When you go shopping for a retail product — be it clothing, music, movies, food or any consumer item — you usually go to pick a product and leave. While you are shopping, though, you might purchase items above and beyond what you hoped to get. This is part of the retailer’s aim — to get you to buy more than you originally wanted, with the hope that you buy something you need. Yet even the smallest retail store is overwhelming for any shopper with a limited schedule or with limited funds. The items that are marketed the best are usually those on endcaps or in the middle row of items in an aisle. This is extremely limiting, though, because it removes the chance to find obscure items that might actually be relevant for the consumer’s needs or wants.
I believe that a relevancy engine such as CRITEO could be utilized outside of the web, directly by retailers. I can imagine two functions in the retail environment — one that would require almost no real initial or long term investment, and one that would require an initial investment but not much longterm commitment. Both ideas would be wonderful for consumers, distributors (the store) and producers (the manufacturers).
The first idea would be the receipt ad. Right now, if you go to a grocery store in the U.S., you are usually offered coupons from competitors of the products you actually bought. When I purchase cat food from Fancy Feast, I usually get coupons to try a competitor’s cat food. I usually toss these coupons since I rarely find reason to switch products — even if I can save financially. The time investment to try the product really precludes me taking the risk on a new product. This is common for most consumers, the great majority who are not enticed by coupons or sales. While we may not be interested in purchasing competitive products, I do believe many consumers would be interested in a form of direct-marketing based on their selected items. If the retailer can input your purchases into a relevancy engine such as CRITEO’s, they could offer you real-time items that might complement what you’re buying. If I am buying cat food and cat litter, I might be interested in some support products such as cat toys or cat shampoo — items that are not promimently displayed and might be passed by my consumer eyes. If I am buying eggs and bacon, such a relevancy system might remind me that I need toast or milk. If I am a regular visitor to a particular chain of stores, the relevancy system might even go so far as look at my recent purchases and notify me if I haven’t bought a particularly relevant item as I had in the past. The CRITEO API should allow for not just comparison with other shoppers like me, but with my own shopping history! Also, the store could allow for the ability to produce a “reminder list” not just on my receipt, but also when I enter the store. A quick swipe of my preferred customer card should allow the store to print a list of items I might need, items I might not know about, or items that others like me purchased and liked.
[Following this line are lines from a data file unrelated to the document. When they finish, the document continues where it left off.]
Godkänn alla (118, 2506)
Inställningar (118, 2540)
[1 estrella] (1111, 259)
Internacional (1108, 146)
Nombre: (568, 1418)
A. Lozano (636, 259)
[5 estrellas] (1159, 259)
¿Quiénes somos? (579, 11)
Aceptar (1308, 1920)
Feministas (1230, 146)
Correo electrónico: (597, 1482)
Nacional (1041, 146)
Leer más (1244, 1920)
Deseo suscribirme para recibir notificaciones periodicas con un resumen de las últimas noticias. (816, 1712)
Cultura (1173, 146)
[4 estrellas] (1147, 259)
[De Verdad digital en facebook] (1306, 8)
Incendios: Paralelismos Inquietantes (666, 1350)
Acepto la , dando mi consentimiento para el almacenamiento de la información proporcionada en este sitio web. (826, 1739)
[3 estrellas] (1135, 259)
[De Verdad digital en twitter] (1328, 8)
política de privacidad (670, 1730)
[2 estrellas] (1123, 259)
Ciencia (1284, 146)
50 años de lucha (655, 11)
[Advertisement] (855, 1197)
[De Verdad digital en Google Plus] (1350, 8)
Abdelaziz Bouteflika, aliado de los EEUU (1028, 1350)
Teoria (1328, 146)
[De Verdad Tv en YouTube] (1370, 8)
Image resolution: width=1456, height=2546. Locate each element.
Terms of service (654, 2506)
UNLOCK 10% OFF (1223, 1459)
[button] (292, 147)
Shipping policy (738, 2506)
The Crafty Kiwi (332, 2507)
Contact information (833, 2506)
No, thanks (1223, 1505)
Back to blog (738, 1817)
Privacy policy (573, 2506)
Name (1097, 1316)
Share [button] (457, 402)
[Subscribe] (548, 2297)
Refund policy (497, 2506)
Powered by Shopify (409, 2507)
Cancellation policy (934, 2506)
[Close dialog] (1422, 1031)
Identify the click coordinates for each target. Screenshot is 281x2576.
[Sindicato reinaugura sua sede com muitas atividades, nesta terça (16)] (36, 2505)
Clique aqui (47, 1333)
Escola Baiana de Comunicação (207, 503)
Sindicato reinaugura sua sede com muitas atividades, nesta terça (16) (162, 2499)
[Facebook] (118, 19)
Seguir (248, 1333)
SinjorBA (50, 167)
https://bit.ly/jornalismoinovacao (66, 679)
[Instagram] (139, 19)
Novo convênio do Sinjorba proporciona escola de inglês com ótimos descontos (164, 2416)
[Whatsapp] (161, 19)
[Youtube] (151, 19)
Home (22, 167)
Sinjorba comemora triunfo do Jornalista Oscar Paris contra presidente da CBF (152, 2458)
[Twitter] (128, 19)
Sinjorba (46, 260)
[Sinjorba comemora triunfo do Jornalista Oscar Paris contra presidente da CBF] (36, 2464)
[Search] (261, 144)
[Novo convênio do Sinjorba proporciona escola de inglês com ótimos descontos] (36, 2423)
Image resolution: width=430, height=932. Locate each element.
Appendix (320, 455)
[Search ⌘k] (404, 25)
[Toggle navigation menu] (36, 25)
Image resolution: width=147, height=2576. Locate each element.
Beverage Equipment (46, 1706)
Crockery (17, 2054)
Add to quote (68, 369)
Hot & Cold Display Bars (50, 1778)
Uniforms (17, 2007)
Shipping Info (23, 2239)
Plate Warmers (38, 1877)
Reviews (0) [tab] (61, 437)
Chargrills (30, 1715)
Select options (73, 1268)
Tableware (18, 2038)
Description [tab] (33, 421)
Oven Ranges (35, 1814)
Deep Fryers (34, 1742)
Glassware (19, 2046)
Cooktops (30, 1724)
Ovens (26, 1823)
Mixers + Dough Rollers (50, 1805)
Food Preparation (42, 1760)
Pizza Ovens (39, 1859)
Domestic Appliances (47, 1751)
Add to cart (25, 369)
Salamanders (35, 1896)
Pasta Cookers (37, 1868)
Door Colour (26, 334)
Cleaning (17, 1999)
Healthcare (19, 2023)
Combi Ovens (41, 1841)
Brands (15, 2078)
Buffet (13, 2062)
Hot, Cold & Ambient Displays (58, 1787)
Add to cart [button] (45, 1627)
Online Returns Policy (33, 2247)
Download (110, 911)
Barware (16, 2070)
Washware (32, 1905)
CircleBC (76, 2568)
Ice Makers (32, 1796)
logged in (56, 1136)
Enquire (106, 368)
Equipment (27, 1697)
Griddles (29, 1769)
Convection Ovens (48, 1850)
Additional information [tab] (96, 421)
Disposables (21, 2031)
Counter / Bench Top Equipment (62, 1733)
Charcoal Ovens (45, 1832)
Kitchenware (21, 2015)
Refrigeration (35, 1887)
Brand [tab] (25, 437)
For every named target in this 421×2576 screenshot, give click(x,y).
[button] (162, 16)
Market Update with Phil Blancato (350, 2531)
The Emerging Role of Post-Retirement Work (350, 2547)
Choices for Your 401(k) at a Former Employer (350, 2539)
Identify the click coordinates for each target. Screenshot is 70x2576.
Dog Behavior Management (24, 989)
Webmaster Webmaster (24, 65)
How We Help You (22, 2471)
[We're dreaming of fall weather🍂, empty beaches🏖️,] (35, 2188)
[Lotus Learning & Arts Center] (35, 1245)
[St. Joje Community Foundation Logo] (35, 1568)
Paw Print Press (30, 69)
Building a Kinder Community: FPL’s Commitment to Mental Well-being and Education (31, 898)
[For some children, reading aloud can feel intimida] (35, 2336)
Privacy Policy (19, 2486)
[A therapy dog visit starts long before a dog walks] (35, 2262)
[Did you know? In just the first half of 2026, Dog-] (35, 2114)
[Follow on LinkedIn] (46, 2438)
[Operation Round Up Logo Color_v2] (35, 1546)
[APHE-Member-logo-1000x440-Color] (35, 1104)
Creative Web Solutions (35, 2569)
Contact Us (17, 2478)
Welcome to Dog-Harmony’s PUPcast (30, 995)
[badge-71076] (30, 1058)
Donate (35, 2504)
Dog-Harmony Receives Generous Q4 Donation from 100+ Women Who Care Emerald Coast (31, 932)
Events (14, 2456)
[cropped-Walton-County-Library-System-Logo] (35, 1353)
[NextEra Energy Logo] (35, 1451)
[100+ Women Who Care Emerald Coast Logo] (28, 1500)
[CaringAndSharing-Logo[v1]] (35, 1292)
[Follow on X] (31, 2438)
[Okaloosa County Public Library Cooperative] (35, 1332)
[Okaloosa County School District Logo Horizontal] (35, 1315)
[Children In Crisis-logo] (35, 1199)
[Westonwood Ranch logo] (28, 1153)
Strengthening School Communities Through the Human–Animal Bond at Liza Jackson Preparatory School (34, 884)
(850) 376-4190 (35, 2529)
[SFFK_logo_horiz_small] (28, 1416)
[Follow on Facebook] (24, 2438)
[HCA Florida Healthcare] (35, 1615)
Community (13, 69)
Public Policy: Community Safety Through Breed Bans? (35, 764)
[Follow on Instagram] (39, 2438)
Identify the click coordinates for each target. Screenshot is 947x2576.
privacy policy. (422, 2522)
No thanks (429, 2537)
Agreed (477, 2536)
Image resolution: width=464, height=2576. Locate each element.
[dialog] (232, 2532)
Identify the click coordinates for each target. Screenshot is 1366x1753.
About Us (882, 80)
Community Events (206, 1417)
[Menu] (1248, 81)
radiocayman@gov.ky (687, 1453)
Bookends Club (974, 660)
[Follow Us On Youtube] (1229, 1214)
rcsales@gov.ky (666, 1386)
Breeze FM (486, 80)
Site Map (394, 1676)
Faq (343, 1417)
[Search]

Should I return an item I tried based on a suggestion of the relevancy predictor, I should be able to rate that item (either in the store, or possibly online). The store should give me a reward for returning the item AND rating it. These ratings would allow the prediction engine to remove other items that I probably won’t like. This is using a conglomeration of many individuals to provide for very unique relevant items for each individual separately.
The second item that would be amazing would be a real-time analyzer. The days of electronics being integrated in odd ways is coming ahead. The shopping cart hasn’t changed in decades. Can you imagine a shopping cart with a integrated LCD display? When you pick up an item, you can quickly barcode scan that item (or do it instantly with RFID) with the display to show you other items that can integrate with the item I am purchasing, or give me a heads up to what I might actually like. If I put eggs and milk in my cart but not cereal or bacon, the cart can easily diagnose my past performance and find items I normally buy (again, integrating with purchase history to not remind me about things I bought within the last week or whatever time frame). The cart can offer me intriguing purchase ideas — maybe the cart can even let me know of recipes I might like based on the items I’ve bought — recipes that could use just one or two additional purchases to finalize.
Surely such a shopping cart would be an expense to purchase, but a retailer would not have to make a significant number of them available. If a consumer is interested in new items, they can use the interactive cart. The return-on-investment should be huge since the cart is a one-time purchase, whereas the relevancy engine is a set cost with a return of some kind.
The relevancy predictor market is one that is focused mostly on the web, but it is short-sighted to think that it must stick ONLY with the web. By providing off-the-shelf turnkey solutions for even small retailers, the relevancy engine could increase its reach by orders of magnitude. Retailers want more information for their users to use, but most are closed off from the emerging technology scene. Could a relevancy predictor engine be integrated to the retail market? Absolutely!